** Opening SUPPLIED ENTRIES block **

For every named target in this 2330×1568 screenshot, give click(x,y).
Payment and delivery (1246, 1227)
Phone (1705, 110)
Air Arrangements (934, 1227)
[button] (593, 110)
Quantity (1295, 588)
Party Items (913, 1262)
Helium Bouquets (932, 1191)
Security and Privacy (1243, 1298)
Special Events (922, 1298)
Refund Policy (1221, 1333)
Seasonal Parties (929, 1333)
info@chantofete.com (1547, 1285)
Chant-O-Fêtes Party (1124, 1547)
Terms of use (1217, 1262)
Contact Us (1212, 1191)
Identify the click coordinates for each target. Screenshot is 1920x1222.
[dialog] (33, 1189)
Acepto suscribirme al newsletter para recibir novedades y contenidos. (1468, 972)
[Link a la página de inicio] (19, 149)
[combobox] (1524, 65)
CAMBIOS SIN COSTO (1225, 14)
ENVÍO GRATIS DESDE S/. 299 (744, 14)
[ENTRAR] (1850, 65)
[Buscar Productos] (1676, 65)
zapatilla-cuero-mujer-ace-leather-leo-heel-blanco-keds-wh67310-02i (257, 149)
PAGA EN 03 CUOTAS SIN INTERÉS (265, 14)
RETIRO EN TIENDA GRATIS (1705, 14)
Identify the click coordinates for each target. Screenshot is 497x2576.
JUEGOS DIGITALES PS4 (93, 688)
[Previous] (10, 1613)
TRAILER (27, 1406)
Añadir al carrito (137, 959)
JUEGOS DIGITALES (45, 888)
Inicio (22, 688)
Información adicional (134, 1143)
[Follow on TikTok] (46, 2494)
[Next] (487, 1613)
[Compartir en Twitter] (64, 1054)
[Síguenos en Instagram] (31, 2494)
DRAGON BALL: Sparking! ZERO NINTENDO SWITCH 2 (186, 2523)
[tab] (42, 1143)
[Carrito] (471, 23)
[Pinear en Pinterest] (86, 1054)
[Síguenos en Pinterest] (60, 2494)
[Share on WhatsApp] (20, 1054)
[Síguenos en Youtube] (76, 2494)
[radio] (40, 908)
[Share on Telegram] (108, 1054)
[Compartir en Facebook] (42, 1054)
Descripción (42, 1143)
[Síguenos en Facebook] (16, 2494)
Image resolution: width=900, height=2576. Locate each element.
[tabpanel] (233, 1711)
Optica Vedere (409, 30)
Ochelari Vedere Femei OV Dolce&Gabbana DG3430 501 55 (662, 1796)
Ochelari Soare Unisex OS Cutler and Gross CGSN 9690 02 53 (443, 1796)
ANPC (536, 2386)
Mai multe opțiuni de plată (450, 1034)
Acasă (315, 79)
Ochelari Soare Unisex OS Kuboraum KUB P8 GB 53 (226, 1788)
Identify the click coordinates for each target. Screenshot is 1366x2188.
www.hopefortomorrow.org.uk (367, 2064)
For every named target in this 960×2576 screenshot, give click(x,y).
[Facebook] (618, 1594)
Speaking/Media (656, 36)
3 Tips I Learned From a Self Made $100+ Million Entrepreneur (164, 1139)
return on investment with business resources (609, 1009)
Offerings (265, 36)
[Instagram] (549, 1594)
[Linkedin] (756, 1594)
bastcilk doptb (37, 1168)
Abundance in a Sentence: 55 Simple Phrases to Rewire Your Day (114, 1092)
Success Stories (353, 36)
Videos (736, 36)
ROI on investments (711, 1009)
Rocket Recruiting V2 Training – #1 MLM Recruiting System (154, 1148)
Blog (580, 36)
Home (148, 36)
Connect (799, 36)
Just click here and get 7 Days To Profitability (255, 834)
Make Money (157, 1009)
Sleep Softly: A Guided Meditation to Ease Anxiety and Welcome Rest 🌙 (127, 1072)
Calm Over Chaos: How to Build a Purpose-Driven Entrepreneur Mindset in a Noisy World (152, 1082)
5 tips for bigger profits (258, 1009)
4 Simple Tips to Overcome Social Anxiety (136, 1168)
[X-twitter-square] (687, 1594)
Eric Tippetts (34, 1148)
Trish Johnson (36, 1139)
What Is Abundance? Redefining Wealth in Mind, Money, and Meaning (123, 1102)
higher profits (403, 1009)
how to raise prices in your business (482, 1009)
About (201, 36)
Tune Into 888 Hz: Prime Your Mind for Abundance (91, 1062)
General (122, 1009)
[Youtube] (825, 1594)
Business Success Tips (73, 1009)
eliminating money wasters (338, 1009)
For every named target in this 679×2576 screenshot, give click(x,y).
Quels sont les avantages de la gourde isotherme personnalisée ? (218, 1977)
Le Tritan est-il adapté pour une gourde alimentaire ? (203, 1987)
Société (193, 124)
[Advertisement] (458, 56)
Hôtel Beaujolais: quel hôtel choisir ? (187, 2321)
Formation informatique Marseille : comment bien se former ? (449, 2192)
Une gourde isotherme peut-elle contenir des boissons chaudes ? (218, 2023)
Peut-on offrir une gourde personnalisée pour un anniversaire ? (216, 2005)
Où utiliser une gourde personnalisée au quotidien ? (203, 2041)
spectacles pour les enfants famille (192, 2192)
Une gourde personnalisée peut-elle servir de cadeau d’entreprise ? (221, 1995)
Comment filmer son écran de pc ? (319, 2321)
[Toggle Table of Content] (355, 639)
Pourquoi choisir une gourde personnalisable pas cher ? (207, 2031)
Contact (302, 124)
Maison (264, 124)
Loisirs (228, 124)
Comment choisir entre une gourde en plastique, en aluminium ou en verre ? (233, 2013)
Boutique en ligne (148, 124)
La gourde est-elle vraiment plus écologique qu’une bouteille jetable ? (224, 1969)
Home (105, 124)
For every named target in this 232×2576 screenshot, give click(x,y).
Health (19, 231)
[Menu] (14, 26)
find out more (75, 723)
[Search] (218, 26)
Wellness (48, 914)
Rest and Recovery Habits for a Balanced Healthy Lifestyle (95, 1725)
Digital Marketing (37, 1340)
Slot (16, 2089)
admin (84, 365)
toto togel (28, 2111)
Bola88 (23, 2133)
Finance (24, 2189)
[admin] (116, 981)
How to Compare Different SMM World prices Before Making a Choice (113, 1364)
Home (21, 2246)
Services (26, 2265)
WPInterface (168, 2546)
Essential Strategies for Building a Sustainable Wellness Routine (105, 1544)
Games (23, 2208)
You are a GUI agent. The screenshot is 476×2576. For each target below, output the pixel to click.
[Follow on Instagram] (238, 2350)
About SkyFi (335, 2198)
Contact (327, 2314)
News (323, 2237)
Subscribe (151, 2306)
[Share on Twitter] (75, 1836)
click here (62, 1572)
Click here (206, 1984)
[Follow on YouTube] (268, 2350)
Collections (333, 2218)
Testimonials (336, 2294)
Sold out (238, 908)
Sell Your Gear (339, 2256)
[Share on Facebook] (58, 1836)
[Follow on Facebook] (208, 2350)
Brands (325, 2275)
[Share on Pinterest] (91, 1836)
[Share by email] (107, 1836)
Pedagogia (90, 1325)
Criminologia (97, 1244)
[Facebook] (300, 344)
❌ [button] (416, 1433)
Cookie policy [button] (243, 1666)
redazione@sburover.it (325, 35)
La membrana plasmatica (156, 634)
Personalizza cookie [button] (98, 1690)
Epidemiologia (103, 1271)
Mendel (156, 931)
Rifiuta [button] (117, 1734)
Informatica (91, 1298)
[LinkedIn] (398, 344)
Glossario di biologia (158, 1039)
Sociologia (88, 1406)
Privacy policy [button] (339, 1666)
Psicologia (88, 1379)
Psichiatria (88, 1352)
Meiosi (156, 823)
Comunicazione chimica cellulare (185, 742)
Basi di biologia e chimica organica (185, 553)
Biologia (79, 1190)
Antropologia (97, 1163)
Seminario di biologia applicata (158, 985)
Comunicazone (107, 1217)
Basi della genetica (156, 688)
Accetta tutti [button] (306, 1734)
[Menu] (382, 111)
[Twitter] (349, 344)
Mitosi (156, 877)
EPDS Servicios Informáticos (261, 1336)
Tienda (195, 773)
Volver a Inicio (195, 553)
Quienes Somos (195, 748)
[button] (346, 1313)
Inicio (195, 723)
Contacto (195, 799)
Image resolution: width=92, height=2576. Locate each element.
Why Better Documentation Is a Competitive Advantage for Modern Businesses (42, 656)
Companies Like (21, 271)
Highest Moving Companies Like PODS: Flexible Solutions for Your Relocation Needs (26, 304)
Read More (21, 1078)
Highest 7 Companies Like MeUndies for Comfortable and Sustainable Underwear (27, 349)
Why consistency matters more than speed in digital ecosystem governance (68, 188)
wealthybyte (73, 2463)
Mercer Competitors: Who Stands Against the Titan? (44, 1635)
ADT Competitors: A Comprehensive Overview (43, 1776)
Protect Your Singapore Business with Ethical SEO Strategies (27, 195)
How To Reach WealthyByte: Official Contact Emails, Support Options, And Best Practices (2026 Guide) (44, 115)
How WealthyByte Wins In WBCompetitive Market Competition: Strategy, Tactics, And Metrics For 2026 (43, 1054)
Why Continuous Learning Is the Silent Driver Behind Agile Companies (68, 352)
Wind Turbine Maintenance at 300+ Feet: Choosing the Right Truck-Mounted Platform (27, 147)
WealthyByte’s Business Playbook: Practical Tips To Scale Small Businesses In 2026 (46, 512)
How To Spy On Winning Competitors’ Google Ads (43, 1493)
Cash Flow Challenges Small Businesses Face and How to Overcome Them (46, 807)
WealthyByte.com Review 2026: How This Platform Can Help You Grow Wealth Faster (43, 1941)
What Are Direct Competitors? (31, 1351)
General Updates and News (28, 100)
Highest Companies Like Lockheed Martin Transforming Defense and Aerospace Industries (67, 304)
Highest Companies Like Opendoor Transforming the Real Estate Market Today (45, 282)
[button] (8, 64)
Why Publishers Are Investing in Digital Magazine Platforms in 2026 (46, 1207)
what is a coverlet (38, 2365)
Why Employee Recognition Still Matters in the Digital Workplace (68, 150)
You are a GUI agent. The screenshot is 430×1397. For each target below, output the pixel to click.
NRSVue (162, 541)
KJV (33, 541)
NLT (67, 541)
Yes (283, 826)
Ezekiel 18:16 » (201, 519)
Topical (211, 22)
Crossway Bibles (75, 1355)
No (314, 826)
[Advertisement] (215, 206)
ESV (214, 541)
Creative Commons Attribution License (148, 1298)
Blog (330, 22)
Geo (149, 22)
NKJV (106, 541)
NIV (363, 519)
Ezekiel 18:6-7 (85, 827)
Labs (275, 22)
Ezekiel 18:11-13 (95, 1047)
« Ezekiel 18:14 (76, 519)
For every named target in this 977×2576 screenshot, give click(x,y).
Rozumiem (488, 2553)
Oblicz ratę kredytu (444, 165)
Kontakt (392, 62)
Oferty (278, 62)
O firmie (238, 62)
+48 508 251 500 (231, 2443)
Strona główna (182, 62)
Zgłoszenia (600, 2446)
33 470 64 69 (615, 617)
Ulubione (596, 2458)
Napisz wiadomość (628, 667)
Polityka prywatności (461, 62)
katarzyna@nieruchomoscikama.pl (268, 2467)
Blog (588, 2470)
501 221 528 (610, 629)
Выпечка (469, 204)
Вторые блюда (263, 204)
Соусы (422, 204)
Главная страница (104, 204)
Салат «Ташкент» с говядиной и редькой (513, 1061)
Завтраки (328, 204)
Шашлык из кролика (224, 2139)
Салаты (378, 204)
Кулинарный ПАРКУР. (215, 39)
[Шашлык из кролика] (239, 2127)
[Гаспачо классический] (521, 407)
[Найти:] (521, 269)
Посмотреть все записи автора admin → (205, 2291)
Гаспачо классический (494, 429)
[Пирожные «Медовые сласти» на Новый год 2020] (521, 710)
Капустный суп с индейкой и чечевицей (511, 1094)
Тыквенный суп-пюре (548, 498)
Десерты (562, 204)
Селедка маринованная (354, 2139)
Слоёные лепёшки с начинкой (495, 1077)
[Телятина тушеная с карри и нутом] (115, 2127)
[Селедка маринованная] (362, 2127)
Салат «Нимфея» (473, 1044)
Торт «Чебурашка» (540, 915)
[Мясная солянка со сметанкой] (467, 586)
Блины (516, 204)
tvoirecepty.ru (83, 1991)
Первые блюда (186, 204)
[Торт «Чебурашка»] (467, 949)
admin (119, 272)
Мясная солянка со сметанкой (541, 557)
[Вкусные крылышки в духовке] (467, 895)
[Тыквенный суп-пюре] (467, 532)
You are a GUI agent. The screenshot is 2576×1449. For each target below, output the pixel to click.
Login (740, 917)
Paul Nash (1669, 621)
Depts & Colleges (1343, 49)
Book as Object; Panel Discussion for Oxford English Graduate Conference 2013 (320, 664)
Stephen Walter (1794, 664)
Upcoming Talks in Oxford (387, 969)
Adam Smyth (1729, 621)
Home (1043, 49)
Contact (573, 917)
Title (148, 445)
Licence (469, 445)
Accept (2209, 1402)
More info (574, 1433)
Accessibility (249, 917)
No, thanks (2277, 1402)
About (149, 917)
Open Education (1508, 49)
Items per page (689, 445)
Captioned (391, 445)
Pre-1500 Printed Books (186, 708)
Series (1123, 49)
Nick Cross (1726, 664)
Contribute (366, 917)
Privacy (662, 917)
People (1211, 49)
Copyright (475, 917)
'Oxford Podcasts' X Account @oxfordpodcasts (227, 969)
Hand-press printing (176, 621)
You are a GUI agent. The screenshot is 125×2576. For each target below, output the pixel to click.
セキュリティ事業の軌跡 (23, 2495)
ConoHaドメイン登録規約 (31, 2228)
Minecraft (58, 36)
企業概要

** Closing SUPPLIED ENTRIES block **

* **EXERCISE DIRECTIONS**
Look over the data above and show each line that contains "named".

* **ANSWER TO THE PROBLEM**
For every named target in this 2330×1568 screenshot, give click(x,y).
For every named target in this 960×2576 screenshot, give click(x,y).
For every named target in this 679×2576 screenshot, give click(x,y).
For every named target in this 232×2576 screenshot, give click(x,y).
For every named target in this 977×2576 screenshot, give click(x,y).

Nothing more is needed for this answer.